Inflación, estanflación, hiperinflación, deflación. Y ahora se acuñaron dos términos nuevos para lo que está pasando, no sólo aquí sino a nivel mundial. Pareciera que el lenguaje también soporta un proceso inflacionario. En México eligieron la palabra etanoinflación y en Estados Unidos se está imponiendo el neologismo agflación para denominar el mismo fenómeno. Se alude al impacto causado por el alza de las cotizaciones de las materias primas del agro, que en parte no menor es impulsado por la fuerte demanda adicional de granos para la producción de biocombustibles, etanol y biodiésel. Para tener una idea de la magnitud de este nuevo fenómeno, el principal productor de maíz del mundo, Estados Unidos, está destinando un quinto de esa cosecha a la fabricación de etanol. Y según un reciente informe de The Economist Intelligence Unit (una consultora emparentada con la revista inglesa) los pronósticos indican que por lo menos por dos años se mantendrá la demanda excedente y precios sostenidos para el maíz en el mercado mundial. El proceso no termina ahí sino que contagia al resto de los granos, por la sencilla razón de que dado un recurso finito como la tierra, la mayor superficie destinada a maíz equivale a restar hectáreas a producciones alternativas. Como síntesis del impacto sobre los precios locales, el índice de precios de materias primas que elabora el Banco Central muestra que el nivel actual supera en un 30 por ciento al del bienio 2004-2005 (que ya eran años de precios altos) y triplica al de 1999 y al de 2001.

La agflación no es el único factor de presión sobre el nivel general de precios.

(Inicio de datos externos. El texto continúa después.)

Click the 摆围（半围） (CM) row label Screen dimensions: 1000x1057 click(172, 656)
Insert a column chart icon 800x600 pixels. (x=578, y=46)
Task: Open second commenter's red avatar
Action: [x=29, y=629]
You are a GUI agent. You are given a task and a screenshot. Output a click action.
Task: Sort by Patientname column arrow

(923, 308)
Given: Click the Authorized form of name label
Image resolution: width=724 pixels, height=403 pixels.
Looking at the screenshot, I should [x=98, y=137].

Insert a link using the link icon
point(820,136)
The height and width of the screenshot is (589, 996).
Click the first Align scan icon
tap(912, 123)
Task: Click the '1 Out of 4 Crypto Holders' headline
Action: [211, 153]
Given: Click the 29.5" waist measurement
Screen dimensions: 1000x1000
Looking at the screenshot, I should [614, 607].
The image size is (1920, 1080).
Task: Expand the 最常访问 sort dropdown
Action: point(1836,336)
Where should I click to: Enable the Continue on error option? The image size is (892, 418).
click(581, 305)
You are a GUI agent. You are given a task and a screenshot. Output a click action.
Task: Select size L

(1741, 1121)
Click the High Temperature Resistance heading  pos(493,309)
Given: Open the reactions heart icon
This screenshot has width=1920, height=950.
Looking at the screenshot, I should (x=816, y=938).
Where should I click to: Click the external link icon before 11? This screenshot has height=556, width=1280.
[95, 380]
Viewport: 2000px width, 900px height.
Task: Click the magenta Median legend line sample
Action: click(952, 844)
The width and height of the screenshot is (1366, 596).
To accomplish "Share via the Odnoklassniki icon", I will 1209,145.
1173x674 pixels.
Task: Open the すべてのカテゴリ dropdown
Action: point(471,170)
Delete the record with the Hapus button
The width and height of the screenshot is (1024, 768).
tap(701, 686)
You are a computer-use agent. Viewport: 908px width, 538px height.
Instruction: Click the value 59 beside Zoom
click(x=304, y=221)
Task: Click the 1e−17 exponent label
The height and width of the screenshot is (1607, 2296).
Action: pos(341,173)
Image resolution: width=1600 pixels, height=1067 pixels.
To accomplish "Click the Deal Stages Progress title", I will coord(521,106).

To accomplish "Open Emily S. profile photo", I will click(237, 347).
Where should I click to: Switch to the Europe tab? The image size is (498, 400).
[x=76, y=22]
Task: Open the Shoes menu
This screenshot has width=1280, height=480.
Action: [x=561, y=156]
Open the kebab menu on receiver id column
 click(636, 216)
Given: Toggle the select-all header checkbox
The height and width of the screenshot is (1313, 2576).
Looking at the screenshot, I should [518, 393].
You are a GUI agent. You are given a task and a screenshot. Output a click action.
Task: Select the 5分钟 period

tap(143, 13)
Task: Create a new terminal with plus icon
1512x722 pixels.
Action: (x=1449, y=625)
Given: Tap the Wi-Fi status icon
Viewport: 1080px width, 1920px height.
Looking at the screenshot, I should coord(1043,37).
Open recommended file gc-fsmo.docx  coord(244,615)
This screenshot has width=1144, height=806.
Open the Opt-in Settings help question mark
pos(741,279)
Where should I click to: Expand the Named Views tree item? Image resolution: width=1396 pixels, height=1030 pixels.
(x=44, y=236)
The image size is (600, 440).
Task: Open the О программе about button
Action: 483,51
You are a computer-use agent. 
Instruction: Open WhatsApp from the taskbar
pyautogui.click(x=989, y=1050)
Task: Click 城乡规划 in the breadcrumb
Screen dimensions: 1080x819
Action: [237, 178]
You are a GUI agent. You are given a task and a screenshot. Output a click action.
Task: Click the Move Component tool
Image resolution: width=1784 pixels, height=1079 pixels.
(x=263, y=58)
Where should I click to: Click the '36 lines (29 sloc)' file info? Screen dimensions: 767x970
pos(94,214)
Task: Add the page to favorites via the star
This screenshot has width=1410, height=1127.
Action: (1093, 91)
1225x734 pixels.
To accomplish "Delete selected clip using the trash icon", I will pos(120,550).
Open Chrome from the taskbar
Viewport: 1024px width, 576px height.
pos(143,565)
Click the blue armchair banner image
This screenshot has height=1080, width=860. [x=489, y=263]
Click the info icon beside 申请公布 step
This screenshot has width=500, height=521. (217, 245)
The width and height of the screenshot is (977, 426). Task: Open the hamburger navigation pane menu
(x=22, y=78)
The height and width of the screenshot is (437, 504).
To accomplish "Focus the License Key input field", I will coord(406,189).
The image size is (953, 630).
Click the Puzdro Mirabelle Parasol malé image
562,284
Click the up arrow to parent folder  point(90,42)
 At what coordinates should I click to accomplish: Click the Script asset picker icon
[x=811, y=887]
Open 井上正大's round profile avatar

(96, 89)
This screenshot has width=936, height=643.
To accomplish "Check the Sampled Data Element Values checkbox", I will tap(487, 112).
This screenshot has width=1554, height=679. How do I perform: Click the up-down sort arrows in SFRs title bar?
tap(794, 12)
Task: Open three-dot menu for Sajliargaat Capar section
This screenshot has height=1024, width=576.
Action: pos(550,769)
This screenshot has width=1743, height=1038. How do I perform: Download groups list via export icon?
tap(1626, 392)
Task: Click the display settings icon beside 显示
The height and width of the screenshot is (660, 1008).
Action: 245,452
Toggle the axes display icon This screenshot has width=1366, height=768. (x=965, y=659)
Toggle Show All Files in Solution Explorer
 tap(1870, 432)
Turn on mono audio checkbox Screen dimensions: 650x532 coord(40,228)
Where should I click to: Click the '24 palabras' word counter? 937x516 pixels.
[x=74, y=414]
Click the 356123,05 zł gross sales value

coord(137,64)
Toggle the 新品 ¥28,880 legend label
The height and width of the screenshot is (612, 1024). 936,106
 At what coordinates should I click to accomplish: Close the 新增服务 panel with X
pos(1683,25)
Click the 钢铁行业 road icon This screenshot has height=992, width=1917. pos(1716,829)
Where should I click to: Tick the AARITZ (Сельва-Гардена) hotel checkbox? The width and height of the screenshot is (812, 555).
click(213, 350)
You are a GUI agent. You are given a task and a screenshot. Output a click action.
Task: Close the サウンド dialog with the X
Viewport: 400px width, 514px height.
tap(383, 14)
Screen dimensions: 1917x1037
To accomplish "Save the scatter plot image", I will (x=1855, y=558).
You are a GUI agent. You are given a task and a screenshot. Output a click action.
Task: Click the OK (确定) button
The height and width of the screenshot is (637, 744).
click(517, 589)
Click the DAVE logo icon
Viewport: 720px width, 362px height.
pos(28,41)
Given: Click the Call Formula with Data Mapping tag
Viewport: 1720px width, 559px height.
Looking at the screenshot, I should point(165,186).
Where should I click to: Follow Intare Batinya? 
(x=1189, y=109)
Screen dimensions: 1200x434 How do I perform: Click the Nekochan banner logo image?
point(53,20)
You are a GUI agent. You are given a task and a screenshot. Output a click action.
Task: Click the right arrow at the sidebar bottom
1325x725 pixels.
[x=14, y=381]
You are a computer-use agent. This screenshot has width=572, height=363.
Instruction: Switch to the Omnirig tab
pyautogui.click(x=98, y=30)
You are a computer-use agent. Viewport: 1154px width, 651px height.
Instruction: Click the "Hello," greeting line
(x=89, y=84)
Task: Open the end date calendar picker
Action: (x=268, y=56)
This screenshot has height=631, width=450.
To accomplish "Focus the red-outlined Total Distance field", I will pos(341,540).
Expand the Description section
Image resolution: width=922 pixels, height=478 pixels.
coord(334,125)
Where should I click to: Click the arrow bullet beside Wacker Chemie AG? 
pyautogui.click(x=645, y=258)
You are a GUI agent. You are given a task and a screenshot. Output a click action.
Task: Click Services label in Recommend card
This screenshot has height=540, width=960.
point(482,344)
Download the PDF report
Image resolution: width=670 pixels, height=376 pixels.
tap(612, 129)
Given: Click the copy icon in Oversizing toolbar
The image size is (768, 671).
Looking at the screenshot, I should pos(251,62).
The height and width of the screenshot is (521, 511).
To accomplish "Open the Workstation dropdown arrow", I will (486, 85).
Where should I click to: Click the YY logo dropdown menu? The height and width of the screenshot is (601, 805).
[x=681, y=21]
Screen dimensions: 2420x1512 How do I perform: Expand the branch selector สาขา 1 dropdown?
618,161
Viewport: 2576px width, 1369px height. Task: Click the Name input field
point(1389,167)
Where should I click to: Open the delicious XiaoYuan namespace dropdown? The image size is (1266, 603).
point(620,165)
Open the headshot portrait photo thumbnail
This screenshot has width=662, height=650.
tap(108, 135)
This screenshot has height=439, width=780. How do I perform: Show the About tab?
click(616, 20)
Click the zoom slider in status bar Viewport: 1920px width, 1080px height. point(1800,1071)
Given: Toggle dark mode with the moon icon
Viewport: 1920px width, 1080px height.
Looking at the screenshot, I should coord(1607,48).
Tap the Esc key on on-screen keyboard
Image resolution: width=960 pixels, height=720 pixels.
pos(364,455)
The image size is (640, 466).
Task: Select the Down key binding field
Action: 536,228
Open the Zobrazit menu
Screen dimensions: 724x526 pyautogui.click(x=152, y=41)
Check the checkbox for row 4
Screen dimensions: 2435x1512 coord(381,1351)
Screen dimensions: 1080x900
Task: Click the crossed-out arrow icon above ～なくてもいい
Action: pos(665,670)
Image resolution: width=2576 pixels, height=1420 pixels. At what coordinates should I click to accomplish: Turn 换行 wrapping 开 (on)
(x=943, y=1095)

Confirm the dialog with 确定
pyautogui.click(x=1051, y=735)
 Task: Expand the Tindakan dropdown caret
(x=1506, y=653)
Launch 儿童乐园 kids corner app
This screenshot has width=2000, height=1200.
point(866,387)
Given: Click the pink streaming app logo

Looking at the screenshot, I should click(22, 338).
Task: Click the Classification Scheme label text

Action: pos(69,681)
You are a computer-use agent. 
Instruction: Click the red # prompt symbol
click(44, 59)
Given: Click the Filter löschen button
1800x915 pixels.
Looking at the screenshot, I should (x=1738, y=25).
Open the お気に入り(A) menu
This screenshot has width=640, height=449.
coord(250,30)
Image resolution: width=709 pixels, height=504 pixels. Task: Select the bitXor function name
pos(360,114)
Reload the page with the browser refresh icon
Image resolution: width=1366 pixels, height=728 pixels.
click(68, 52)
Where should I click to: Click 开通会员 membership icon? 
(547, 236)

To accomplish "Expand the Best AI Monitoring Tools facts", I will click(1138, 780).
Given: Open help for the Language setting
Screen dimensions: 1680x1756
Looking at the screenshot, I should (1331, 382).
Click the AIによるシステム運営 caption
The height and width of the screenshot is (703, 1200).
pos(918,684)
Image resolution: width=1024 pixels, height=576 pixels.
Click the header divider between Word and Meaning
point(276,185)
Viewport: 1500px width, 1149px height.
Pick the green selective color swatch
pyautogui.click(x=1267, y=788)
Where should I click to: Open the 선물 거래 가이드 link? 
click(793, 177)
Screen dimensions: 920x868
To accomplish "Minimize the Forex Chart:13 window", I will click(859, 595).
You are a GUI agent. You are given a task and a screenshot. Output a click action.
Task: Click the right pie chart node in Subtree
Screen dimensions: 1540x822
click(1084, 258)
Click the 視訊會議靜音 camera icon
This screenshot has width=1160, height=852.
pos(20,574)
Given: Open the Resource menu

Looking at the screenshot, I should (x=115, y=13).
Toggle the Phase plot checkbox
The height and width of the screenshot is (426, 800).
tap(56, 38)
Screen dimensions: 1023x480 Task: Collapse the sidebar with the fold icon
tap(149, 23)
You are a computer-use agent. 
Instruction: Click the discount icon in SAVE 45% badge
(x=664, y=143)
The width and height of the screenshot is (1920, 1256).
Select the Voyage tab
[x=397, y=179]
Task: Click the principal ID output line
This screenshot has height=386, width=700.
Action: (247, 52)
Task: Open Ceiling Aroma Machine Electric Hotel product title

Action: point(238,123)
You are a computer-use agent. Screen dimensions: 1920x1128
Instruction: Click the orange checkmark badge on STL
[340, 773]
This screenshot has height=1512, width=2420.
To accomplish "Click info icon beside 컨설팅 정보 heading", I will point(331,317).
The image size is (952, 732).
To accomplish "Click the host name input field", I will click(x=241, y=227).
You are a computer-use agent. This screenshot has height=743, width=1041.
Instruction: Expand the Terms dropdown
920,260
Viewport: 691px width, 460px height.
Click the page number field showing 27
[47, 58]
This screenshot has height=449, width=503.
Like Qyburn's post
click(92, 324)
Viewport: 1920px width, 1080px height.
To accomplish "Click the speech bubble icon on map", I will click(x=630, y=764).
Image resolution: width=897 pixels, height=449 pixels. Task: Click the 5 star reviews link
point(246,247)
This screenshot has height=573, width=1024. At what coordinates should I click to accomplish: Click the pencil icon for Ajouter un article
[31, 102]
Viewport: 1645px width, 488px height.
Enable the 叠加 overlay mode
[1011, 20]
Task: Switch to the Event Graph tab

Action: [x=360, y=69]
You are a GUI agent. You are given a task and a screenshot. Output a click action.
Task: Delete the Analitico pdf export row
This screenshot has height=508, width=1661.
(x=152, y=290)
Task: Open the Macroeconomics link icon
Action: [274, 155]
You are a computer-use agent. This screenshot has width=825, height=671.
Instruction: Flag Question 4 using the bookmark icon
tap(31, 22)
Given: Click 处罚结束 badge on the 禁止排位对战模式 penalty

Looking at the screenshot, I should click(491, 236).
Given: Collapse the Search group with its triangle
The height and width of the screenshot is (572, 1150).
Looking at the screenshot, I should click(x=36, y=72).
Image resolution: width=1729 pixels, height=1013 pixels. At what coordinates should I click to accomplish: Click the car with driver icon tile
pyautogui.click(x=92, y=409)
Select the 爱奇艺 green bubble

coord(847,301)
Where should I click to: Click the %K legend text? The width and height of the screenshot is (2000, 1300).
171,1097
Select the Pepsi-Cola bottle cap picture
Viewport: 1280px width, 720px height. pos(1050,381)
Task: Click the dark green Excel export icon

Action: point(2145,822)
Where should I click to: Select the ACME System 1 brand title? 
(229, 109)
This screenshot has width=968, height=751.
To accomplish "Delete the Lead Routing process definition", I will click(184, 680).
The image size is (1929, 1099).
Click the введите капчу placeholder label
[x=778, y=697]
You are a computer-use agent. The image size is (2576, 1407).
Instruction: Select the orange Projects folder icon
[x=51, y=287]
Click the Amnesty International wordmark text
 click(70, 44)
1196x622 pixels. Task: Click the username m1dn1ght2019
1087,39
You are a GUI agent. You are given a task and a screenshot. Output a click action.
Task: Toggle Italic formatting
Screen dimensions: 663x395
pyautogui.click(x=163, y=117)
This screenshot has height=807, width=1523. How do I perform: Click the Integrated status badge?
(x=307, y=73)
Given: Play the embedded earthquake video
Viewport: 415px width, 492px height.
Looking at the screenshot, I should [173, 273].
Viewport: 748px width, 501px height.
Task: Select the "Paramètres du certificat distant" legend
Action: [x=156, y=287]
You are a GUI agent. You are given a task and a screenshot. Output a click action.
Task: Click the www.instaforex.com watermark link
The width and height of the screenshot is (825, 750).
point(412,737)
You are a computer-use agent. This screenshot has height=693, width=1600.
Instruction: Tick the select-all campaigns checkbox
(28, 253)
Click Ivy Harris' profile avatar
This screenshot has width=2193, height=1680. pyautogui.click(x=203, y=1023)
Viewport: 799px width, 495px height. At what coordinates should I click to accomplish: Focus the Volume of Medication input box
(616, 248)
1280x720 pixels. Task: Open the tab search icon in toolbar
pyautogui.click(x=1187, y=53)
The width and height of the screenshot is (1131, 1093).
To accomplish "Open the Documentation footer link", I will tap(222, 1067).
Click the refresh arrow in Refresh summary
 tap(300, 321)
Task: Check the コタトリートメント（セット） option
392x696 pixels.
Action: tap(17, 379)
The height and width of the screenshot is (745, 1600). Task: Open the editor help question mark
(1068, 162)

A eso se agregan los cuellos de botella provocados por la fuerte expansión de la demanda, que en una economía con altísimo grado de concentración (ver nota de tapa) completa un marco propicio para que se exacerben los comportamientos oligopólicos que anteponen la remarcación al aumento de la oferta y de las inversiones.

Además de sus variantes y combinaciones semánticas, la palabra inflación suele requerir de adjetivos. Por ejemplo, está la inflación manifiesta pero también se puede hablar de inflación reprimida, cuando como ocurre desde hace unos años hay precios congelados por la intervención del Estado, ya sea con el uso de la persuasión política como en el caso de los combustibles, por imperio de la ley como en gas y electricidad, o al costo de subsidios compensatorios como en el transporte público.

La manera de enfrentar la situación ha dado lugar a un debate cada vez más intenso, donde se cruzan posiciones de las más diversas. Pero en lo que a esta altura coinciden todos salvo unos pocos cruzados es en que el problema no se resuelve maquillando la realidad. La torpe manipulación de los datos incita a que cualquier información del IndeK sea interpretada en ese sentido. Por ejemplo: mientras en la medición del costo de vida el capítulo Alimentos y Bebidas aumentó según el IndeK 0,1 por ciento en mayo y 4,7 por ciento en lo que va del año, para el mismo Indek los precios en los supermercados subieron 3,1 y 9,7 por ciento, respectivamente. Como señala Miguel Olivera en su blog, “si de por medio no estuviera la manipulación del índice diría simplemente que los supermercados recuperaron los precios perdidos en el segundo semestre del año pasado”. Pero la manipulación está. Y es esa manipulación el caldo de cultivo para las suspicacias. Incluso para interpretaciones técnicamente incorrectas para confirmar que hay una inflación oficial diferente de la real. Otros dos adjetivos para la palabra maldita.